Two of Eversource’s biggest energy projects — Northern Pass and Access Northeast — were dogged by controversy at every turn.
So instead, New England’s largest utility is doubling down on wind and solar power. Often vilified by local environmentalists, Eversource wants to be seen as a catalyst for the region’s clean-energy economy.
Case in point: Eversource agreed to invest $225 million in two wind farm projects off the coasts of Rhode Island and Massachusetts, making it a 50-50 partner with the Danish developer Orsted. The deal, announced today, also includes an adjacent 257-square-mile tract of ocean that could be developed eventually. Along with the money, Eversource offers Orsted extensive experience with power-line construction and navigating the region’s government bureaucracies.

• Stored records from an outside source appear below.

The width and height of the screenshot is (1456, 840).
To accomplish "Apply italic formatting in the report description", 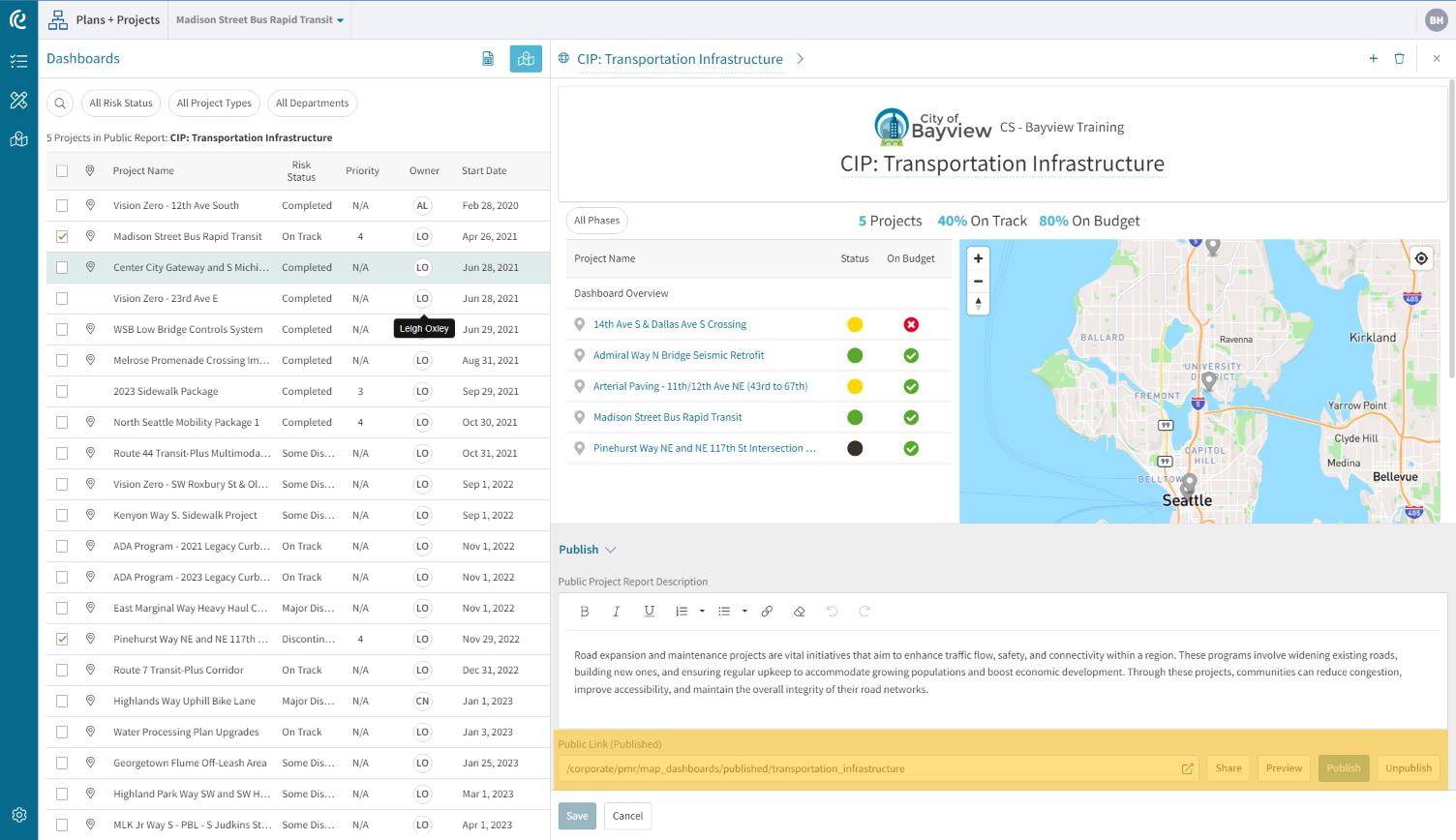I will point(617,611).
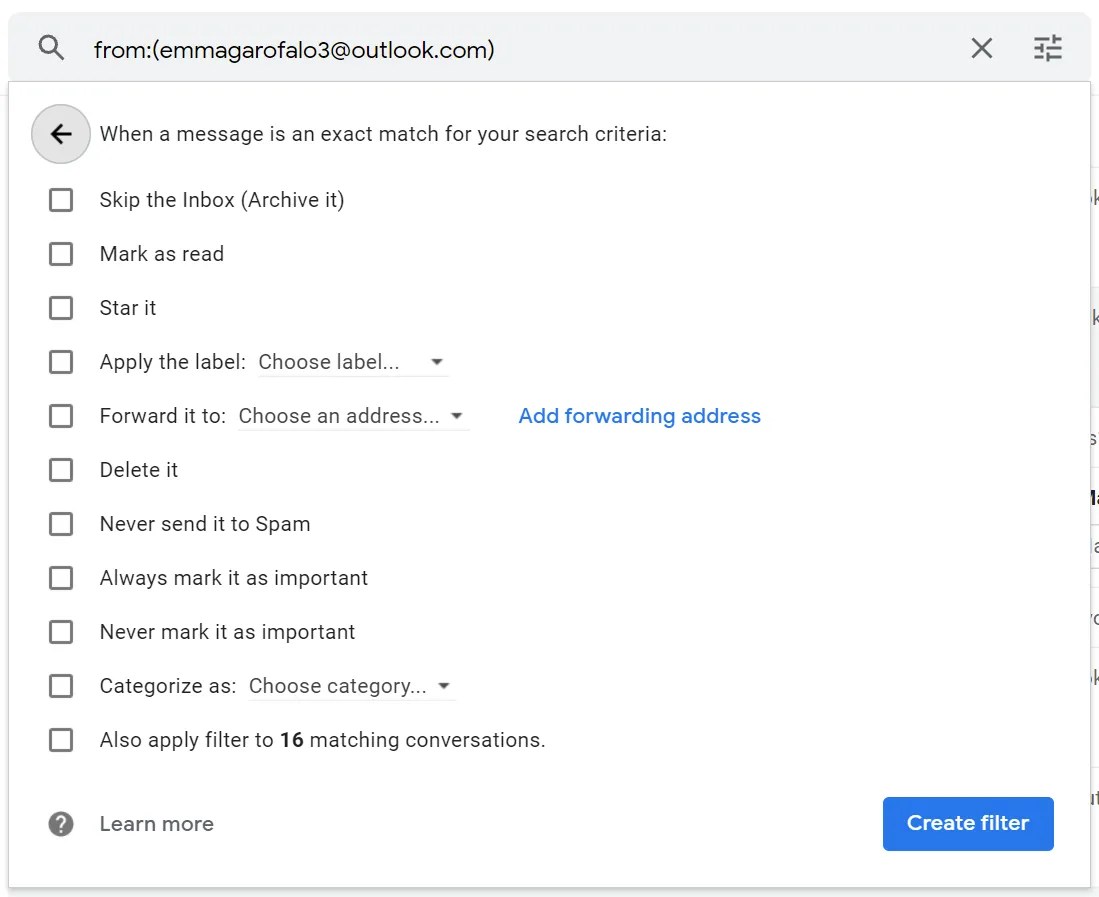Apply filter to 16 matching conversations
Screen dimensions: 1099x897
pyautogui.click(x=60, y=739)
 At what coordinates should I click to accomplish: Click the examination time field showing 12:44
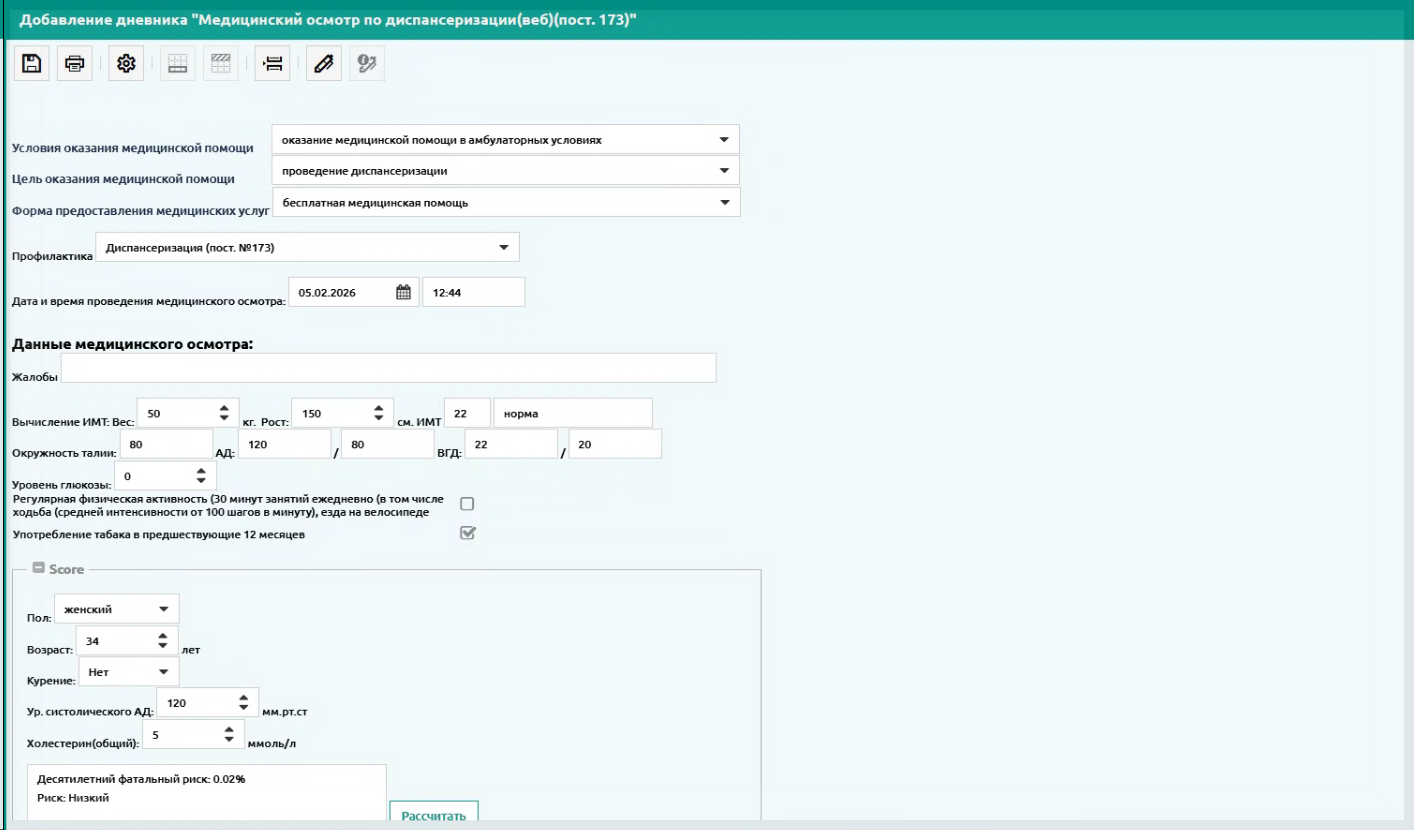click(473, 293)

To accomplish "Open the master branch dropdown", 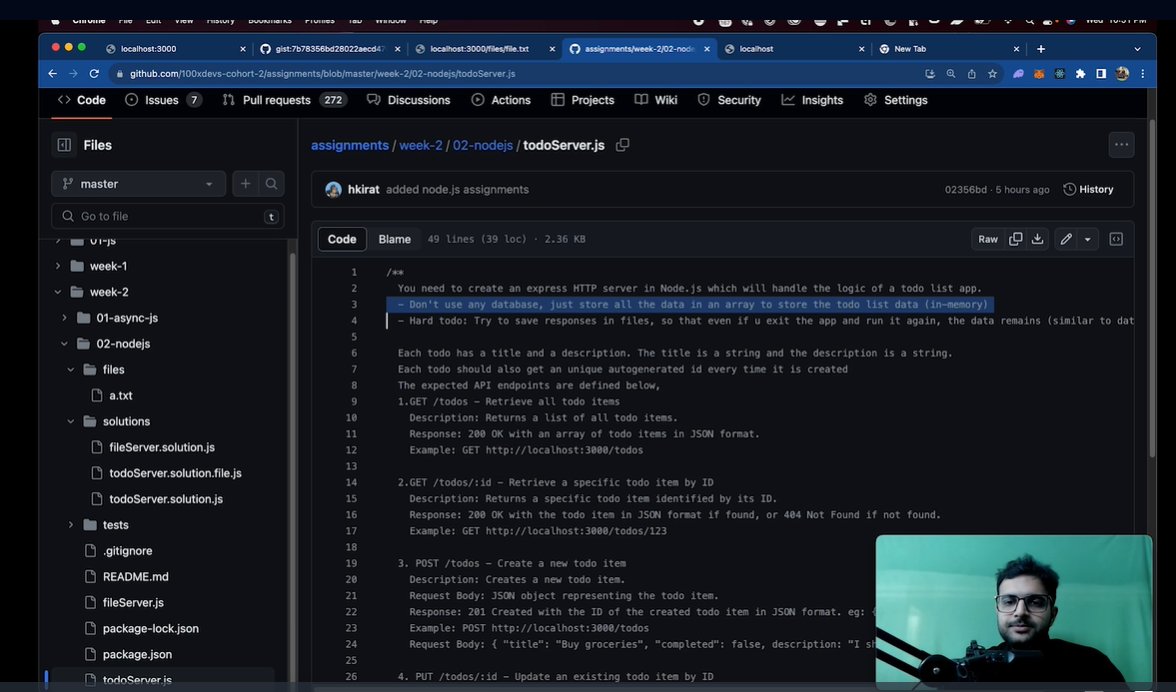I will [137, 183].
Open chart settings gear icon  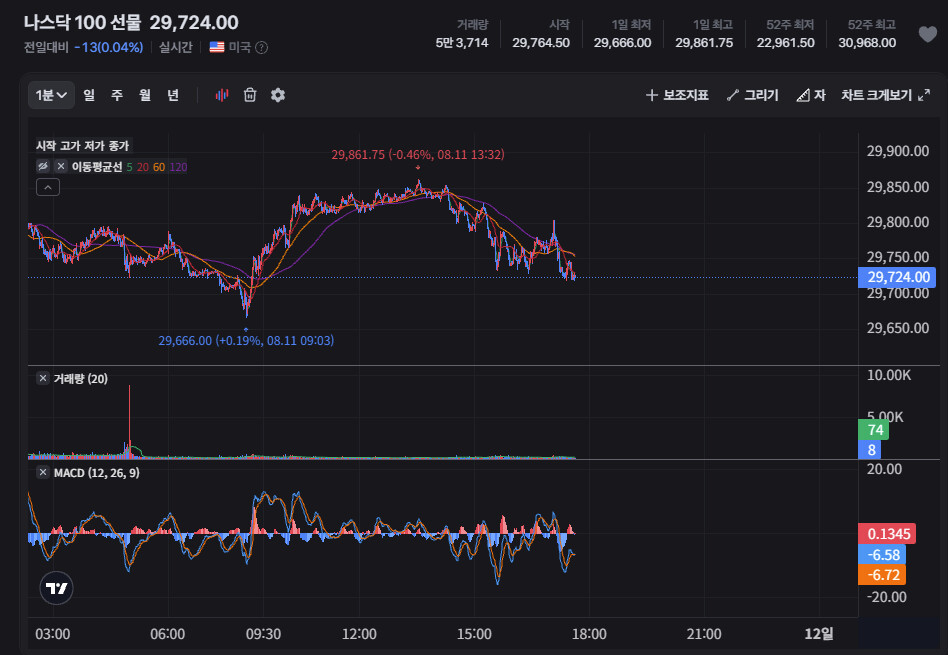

Eversource had already invested with Orsted on another offshore wind venture in 2016, but it was short money at the time: $10 million for half of Orsted’s Bay State Wind proposal. The two partners lost out when Vineyard Wind was picked in a first round of offshore wind contracts for Massachusetts. Meanwhile, rival Deepwater Wind won agreements to serve Rhode Island, Connecticut, and Long Island electricity customers, prompting Orsted to buy the entire company outright. Eversource is now investing in the Deepwater areas that Orsted acquired, including contracts that total 830 megawatts of capacity.
Confused yet? You might want to break out a flow chart.
Two other players arrived on the scene in December: Equinor (formerly Statoil) and Mayflower Wind (a Shell-EDP Renewables joint venture). They each agreed to pay $135 million to secure leasing rights farther offshore. What’s going on? You can largely thank new clean-energy mandates in several Northeastern states that require utilities to secure large amounts of offshore wind power.
Lee Olivier, a top executive at Eversource, says the company recognizes that a major gas expansion such as Access Northeast is unlikely to happen anytime soon. There’s just not enough “stakeholder support” right now. By that, he means the current odds of the Massachusetts Legislature passing a law that allows pipeline expansion costs to be borne by electric ratepayers range between slim and none.
Olivier also cites Eversource’s heavy investment in solar as proof of its clean energy bona fides. His company recently completed 17 solar projects in Massachusetts, mostly in the western part of the state, and another two will go online later this year. The utility has state approval to spend as much as $200 million of ratepayer funds on these projects, which will collectively generate up to 62 megawatts.
Eversource has warred with enviros over renewable power issues in the past. But Greg Cunningham of the Conservation Law Foundation offers applause for his erstwhile nemesis and its big move into wind. As energy efficiency and solar power curb the overall demand for power, Cunningham says, electric utilities need to find new ways to make money.
Not everyone is cheering. Some critics still worry about Eversource being on both sides of these deals, as the seller and buyer of electricity — potentially giving its projects an advantage in the bidding.
Deregulation in New England was supposed to essentially push utilities out of the generation business, and open the doors for competition. But Dan Dolan, head of the New England Power Generators Association, argues that Eversource has an unfair advantage when it helps pick these big contracts. (Olivier says his company has a solid firewall between the buy and sell sides, and he cites Bay State Wind’s loss last year to Vineyard Wind as proof of its effectiveness.)
Eversource probably isn’t the first name that comes to mind when you hear the phrase “renewable power.” But that could change, as its executives increasingly look to harness the potential profits to be found in a cleaner energy future.